The truth of the matter is, while his apology seemed sincere, he should have done this a long time ago. Not because he owed me or anyone outside of his family an apology, but because he should have just been a man and owned up to his mistakes rather than hiding for months.

Tiger could have handled this situation with so much more grace than he did.

He went from the most recognizable and dominant athlete, as well as one of the most recognizable people in the world, to a punch line in a matter of days.

The public has lost so much respect for this man, and there is no way his public statement on Friday could have helped him fall back into favor.

Reading a statement and not answering questions did nothing to ultimately solve the issue for Tiger. It may even make things worse in the long run.

He seemed like his normal robotic self as he read his statement to a select group of friends, family and a few members of the  media.

While he did admit and take responsibility for his actions, this statement was so overdue that it had to be taken with a grain of salt.

During his statement, Woods even took a swing at the media for “stalking” his wife and children.

He could have avoided this by simply speaking out instead of hiding under a rock or in a cave for the past three months.

Tiger could have saved this for a private apology to those he hurt, because really all we should care about is when he is returning to golf, which he did mention he was going to do.

He just did not set a timetable for his return.

Although we should probably not care as much about things like this, the fact of the matter is the public as a whole does care about these things.

We live in a 24-hour news cycle, and things like Tiger’s infidelity are important to the public.

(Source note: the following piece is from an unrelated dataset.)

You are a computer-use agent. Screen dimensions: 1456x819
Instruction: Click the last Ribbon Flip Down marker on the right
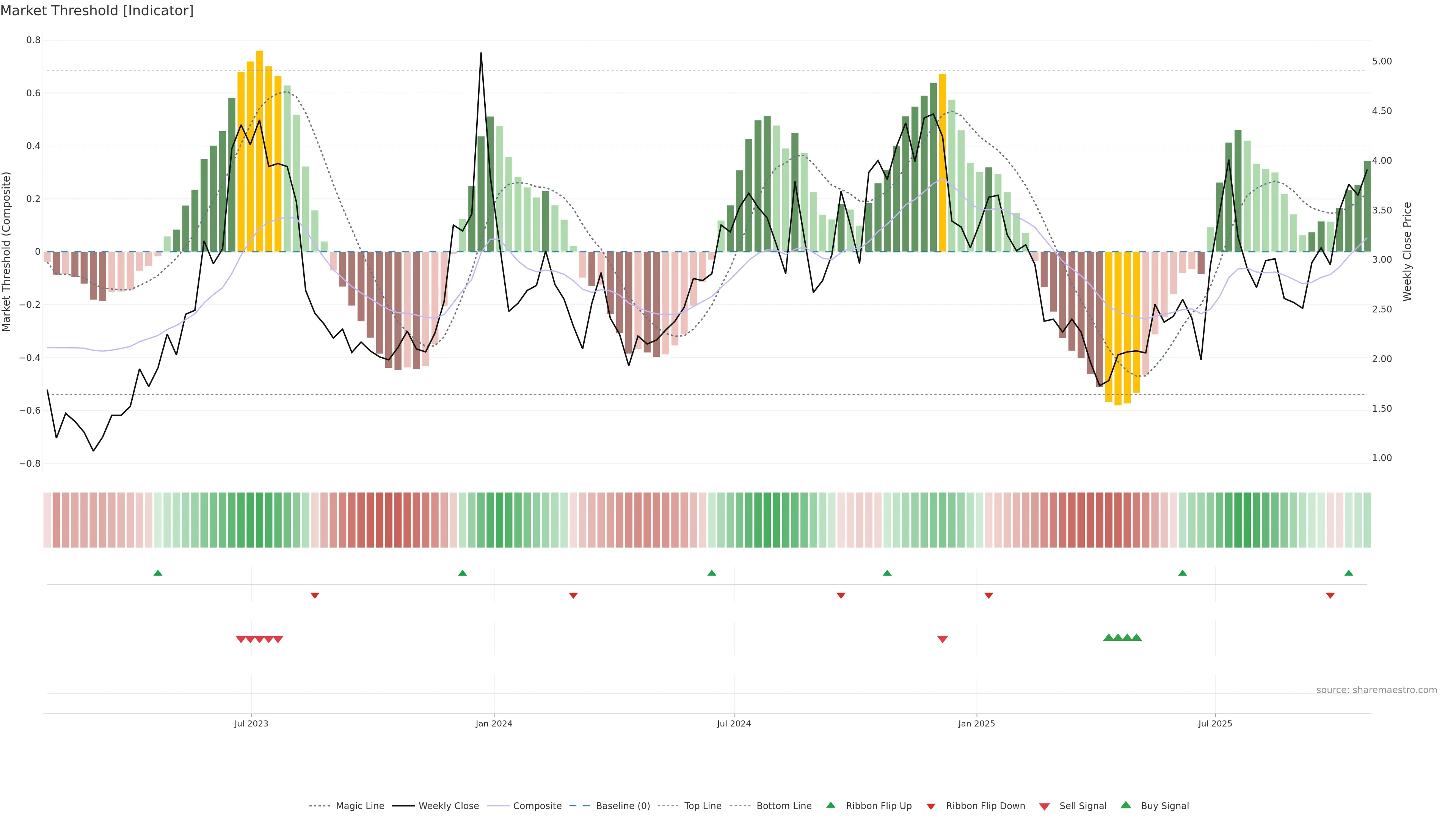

This alone should have led Woods to handle this situation in a better manner.

As mentioned earlier, Woods did not actually owe anyone outside of those who were immediately affected by his actions an apology, but the majority of the public does not see it this way.

For some reason, people seem to enjoy seeing a public figure humiliate his or herself by publicly admitting their wrongs and allowing us into their personal lives.

While it may not be right for the public to be this way, it is the way things are, and they aren’t going to change anytime soon.

It just comes with the territory of being paid millions, and in Woods’ case, more than that — for ultimately playing a game.

Woods should have taken a page out of Kobe Bryant’s book.

In 2003, Bryant was accused of sexual assault by a 19-year-old hotel employee. Bryant denied the allegations of sexual assault, and the charges were eventually dropped.

He owned up to the infidelity and was able to go on with his life.

Bryant has even become more popular in recent years, his transgression is in his past and is basically a non-issue now.

If Woods would have just said he did it and he was sorry at the time of the allegations, things would have been easier on him.

Instead, when he first heard of the allegations, Woods released a statement saying they were false.

Then once it became known the allegations were indeed true, Woods released another statement saying he was sorry and went and hid under a rock  or something until Feb. 19.

He did acknowledge he has a problem, and he is getting help for it by being checked into a rehab facility for sex addicts, which he said he was going to on Feb. 20.

If he would have just come out and admitted he had a problem in the first place, people would probably be congratulating him on getting help with his problem.

Woods is not the first, and he is not going to be the last public figure to deal with a situation like this.

By ERIC MCGUFFIN

Editor

demcguff@umail.iu.edu

We should just hope the next person witnessed Woods’ fall from grace and handles it in a more adult manner.